▶ SELECTION:
━━━━━━━━━━━━━━━━━━━━
August 28, 2019 at 4:00 PM

As Labor Day approaches, now’s a good time to remember that most recipients of Temporary Assistance for Needy Families (TANF) benefits are workers who turn to TANF when the low-wage labor market fails them: they don’t get enough hours, they face harassment or discrimination, they don’t get time off to care for family health needs, or their child care or transportation arrangements fall apart.

TANF provides direct financial assistance and can help them get the education, skills, and supports to find and maintain better jobs. But to do so, TANF work programs should focus on helping parents set and achieve employment goals that are meaningful and within reach — not on tracking their hours of work activities (mainly job search) to comply with work requirements, as most states do now.

In creating quality work opportunities for TANF recipients, we should start by dispelling the myth that they will work only if they face the threat of losing benefits. The vast majority of TANF parents already work, usually in physically demanding jobs that offer limited hours with unpredictable schedules, low pay, and few benefits, data show. For example, 84 percent of parents leaving TANF in Kansas worked at some point in the year before or the year after leaving, our analysis found. But work was unsteady: only 55 percent of parents leaving TANF worked in any given quarter of the year after leaving.

Parents need education, training, and work experience that will prepare them for jobs with higher pay, better working conditions, more stable hours, and benefits and supports that help them balance their work and parenting responsibilities.
━━━━━━━━━━━━━━━━━━━━
Item-finding records:
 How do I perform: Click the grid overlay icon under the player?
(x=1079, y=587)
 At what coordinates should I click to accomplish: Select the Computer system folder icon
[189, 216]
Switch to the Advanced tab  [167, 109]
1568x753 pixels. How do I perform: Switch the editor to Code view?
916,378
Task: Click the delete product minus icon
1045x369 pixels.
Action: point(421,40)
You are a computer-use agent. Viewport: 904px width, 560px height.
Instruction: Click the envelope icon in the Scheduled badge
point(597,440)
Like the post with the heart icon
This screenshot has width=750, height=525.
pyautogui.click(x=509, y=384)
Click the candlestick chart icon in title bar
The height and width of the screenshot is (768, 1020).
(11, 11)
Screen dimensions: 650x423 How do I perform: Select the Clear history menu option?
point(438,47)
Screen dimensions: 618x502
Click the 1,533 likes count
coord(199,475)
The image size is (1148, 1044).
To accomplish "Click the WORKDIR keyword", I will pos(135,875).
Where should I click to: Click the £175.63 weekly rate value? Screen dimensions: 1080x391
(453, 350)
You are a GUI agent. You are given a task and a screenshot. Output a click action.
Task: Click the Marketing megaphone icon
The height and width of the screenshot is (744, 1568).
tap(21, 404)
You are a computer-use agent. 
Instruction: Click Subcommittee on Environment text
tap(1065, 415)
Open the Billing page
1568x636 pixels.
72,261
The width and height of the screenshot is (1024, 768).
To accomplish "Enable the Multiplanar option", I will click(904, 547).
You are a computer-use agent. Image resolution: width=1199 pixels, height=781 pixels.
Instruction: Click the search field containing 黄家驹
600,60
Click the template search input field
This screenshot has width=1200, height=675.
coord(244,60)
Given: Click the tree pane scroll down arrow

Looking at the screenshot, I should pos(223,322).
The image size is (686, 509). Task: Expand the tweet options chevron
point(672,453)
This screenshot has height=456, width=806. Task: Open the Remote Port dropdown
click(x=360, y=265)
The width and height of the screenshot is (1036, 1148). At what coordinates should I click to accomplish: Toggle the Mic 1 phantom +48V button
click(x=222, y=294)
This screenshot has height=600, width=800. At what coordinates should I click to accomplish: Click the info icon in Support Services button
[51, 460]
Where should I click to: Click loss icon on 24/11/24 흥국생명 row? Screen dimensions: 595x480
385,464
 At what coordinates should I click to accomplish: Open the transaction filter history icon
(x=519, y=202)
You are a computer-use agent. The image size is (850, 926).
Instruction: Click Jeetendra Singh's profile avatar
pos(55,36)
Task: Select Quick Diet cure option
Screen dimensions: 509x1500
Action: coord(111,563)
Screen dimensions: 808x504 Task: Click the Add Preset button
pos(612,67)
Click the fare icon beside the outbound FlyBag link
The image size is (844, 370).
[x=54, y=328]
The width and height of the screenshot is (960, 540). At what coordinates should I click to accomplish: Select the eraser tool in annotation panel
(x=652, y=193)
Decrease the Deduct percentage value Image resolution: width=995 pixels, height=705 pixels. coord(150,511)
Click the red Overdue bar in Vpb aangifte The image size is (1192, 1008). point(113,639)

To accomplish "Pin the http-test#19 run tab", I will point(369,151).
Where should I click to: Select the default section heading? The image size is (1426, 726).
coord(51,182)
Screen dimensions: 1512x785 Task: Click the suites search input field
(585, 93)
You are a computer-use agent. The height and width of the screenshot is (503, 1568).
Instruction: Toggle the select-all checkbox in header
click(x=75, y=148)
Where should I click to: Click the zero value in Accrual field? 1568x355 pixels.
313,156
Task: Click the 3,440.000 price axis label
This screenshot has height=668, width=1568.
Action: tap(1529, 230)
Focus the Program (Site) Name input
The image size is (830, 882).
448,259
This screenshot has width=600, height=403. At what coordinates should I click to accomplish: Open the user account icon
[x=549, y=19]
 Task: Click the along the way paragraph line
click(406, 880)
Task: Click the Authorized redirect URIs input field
━━━━━━━━━━━━━━━━━━━━
▶ EXERCISE INSTRUCTIONS:
**A.** According to the text on TANF, what share of parents leaving TANF in Kansas worked at some point in the year before or the year after leaving?
**B.** Copy the lines of the records word for word, starting with the line that contains "system folder icon" and going on through the line that contains "point(672,453)".

▶ TASK RESPONSES:
**A.** 84 percent

**B.**
 At what coordinates should I click to accomplish: Select the Computer system folder icon
[189, 216]
Switch to the Advanced tab  [167, 109]
1568x753 pixels. How do I perform: Switch the editor to Code view?
916,378
Task: Click the delete product minus icon
1045x369 pixels.
Action: point(421,40)
You are a computer-use agent. Viewport: 904px width, 560px height.
Instruction: Click the envelope icon in the Scheduled badge
point(597,440)
Like the post with the heart icon
This screenshot has width=750, height=525.
pyautogui.click(x=509, y=384)
Click the candlestick chart icon in title bar
The height and width of the screenshot is (768, 1020).
(11, 11)
Screen dimensions: 650x423 How do I perform: Select the Clear history menu option?
point(438,47)
Screen dimensions: 618x502
Click the 1,533 likes count
coord(199,475)
The image size is (1148, 1044).
To accomplish "Click the WORKDIR keyword", I will pos(135,875).
Where should I click to: Click the £175.63 weekly rate value? Screen dimensions: 1080x391
(453, 350)
You are a GUI agent. You are given a task and a screenshot. Output a click action.
Task: Click the Marketing megaphone icon
The height and width of the screenshot is (744, 1568).
tap(21, 404)
You are a computer-use agent. 
Instruction: Click Subcommittee on Environment text
tap(1065, 415)
Open the Billing page
1568x636 pixels.
72,261
The width and height of the screenshot is (1024, 768).
To accomplish "Enable the Multiplanar option", I will click(904, 547).
You are a computer-use agent. Image resolution: width=1199 pixels, height=781 pixels.
Instruction: Click the search field containing 黄家驹
600,60
Click the template search input field
This screenshot has width=1200, height=675.
coord(244,60)
Given: Click the tree pane scroll down arrow

Looking at the screenshot, I should pos(223,322).
The image size is (686, 509). Task: Expand the tweet options chevron
point(672,453)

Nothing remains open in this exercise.